## BEGIN
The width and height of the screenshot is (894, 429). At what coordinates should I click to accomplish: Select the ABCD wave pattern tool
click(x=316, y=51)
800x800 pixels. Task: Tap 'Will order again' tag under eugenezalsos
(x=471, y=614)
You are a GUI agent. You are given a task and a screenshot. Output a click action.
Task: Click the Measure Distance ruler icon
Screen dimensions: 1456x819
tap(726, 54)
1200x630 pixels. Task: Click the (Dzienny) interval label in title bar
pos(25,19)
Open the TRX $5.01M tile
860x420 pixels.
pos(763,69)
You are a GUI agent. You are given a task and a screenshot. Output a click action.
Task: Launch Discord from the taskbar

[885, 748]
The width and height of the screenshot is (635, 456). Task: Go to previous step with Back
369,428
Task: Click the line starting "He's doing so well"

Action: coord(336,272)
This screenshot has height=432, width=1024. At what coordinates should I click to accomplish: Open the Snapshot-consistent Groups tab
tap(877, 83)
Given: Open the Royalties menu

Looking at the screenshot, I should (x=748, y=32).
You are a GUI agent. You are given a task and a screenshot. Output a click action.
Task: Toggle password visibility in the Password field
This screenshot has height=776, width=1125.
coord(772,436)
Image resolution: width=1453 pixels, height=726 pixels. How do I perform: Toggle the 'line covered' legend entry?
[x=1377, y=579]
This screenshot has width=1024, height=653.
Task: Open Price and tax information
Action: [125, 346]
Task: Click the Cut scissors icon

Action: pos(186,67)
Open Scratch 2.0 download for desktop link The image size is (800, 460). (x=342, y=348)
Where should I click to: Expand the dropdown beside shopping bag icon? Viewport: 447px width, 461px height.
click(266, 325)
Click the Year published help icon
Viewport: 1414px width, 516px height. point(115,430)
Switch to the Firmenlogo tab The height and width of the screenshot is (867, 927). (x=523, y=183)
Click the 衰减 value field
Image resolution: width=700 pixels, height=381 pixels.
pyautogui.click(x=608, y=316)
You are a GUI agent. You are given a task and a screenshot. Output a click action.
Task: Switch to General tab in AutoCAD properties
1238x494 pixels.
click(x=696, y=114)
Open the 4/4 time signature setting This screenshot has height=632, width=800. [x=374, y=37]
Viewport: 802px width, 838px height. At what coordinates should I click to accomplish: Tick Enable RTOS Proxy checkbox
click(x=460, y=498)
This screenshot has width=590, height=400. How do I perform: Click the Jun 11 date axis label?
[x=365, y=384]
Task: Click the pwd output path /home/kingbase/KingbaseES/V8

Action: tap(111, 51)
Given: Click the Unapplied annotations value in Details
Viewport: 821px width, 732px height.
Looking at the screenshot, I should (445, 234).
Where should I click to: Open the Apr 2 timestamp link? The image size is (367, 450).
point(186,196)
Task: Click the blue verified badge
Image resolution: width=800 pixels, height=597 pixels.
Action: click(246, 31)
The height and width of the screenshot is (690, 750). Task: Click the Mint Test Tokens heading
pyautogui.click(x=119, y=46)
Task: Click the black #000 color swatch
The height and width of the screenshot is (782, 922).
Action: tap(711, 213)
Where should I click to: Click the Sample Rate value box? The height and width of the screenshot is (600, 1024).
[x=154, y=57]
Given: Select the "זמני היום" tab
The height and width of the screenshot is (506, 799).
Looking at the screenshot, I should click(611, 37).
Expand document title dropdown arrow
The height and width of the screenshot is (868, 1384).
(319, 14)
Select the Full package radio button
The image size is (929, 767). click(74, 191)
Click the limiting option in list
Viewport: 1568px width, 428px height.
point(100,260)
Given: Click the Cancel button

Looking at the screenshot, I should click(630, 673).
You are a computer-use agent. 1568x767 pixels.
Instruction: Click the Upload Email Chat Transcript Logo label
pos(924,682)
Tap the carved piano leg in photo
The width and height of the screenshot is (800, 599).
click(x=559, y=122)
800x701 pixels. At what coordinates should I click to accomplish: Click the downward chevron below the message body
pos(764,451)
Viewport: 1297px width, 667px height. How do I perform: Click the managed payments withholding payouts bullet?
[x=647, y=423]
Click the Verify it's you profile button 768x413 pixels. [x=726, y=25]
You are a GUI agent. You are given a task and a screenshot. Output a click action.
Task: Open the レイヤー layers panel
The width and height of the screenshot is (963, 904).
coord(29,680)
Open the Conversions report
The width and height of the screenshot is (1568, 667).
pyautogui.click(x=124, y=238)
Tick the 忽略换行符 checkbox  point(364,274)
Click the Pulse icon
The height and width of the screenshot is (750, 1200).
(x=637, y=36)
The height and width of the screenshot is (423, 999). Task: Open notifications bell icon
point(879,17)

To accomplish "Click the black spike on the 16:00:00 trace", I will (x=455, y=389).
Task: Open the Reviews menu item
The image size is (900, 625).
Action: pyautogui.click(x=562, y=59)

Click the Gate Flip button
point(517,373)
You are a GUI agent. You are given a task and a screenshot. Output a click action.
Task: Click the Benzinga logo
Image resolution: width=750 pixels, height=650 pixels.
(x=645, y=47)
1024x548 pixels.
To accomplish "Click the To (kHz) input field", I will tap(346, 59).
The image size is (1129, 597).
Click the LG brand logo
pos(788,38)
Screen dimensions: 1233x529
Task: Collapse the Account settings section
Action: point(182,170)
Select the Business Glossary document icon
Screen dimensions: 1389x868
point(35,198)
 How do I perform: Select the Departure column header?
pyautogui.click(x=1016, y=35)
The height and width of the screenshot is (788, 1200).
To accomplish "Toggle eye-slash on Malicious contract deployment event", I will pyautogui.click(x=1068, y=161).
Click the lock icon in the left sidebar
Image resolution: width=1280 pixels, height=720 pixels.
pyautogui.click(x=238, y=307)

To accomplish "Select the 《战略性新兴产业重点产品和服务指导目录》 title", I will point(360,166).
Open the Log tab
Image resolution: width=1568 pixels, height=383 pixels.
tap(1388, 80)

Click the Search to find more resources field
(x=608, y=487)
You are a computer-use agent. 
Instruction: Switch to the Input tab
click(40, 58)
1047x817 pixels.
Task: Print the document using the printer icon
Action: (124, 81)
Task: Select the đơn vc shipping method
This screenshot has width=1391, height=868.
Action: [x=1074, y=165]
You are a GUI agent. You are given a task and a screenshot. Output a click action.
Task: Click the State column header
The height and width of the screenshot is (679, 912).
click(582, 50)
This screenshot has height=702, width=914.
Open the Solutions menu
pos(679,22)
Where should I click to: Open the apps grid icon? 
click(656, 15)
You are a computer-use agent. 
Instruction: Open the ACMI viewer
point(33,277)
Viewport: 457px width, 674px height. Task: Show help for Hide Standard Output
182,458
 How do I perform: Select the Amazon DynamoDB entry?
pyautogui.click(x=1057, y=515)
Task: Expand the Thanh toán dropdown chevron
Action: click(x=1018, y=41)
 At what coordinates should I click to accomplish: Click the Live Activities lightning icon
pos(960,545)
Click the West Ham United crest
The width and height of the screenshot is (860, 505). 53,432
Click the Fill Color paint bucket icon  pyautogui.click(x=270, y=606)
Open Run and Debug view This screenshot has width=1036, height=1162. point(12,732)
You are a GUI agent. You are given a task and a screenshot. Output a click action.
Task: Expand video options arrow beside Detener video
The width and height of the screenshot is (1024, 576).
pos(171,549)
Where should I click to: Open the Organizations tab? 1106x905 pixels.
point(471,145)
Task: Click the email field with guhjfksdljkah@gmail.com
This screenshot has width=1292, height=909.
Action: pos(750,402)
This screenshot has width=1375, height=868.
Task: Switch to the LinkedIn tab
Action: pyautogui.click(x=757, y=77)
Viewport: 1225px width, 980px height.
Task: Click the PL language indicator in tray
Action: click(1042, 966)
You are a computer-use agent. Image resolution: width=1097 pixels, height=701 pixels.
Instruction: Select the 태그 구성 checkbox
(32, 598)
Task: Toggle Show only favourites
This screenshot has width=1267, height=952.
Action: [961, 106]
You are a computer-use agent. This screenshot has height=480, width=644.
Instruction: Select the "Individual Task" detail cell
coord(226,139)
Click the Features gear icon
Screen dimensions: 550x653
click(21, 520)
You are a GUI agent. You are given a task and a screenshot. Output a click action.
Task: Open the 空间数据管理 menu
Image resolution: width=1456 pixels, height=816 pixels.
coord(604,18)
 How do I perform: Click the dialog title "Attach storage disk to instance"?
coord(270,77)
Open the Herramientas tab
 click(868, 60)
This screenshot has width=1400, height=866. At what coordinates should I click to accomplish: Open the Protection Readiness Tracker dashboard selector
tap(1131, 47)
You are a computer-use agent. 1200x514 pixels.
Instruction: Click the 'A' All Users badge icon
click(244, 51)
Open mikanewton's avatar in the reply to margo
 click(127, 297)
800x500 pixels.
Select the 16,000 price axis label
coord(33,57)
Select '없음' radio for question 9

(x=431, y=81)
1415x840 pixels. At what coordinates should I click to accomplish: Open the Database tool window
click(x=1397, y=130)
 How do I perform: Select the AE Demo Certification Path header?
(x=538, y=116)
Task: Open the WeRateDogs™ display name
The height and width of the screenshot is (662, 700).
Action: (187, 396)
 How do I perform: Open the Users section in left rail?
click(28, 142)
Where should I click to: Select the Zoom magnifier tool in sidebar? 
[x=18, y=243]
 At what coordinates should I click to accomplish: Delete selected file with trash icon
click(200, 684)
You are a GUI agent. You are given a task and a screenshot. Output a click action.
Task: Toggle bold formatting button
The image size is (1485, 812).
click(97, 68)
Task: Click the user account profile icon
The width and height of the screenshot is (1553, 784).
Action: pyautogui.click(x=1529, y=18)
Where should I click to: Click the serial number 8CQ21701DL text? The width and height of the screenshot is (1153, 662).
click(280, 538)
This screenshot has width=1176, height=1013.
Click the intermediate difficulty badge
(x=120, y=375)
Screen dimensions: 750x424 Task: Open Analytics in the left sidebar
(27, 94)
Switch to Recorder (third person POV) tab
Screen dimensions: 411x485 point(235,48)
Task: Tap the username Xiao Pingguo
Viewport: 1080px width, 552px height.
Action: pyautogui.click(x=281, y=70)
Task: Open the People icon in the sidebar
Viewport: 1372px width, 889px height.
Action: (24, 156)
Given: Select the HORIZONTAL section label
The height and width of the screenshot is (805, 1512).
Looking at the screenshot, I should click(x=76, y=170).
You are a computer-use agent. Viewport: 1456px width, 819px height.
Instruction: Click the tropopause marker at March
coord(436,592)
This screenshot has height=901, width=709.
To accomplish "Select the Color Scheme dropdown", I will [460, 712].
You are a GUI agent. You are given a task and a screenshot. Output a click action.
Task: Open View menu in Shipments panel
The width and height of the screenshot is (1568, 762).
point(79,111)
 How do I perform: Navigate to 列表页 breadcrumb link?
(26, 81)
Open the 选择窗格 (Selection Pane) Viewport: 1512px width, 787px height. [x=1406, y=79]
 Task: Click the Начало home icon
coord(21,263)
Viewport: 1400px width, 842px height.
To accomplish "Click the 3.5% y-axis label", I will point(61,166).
## END
## Exercise
Rewrite the lines from the one containing "Task: Click the Начало home icon" through the last line, requests included, and add 9 to every coordinate in the answers.

## Expected answer
 Task: Click the Начало home icon
coord(30,272)
Viewport: 1400px width, 842px height.
To accomplish "Click the 3.5% y-axis label", I will point(70,175).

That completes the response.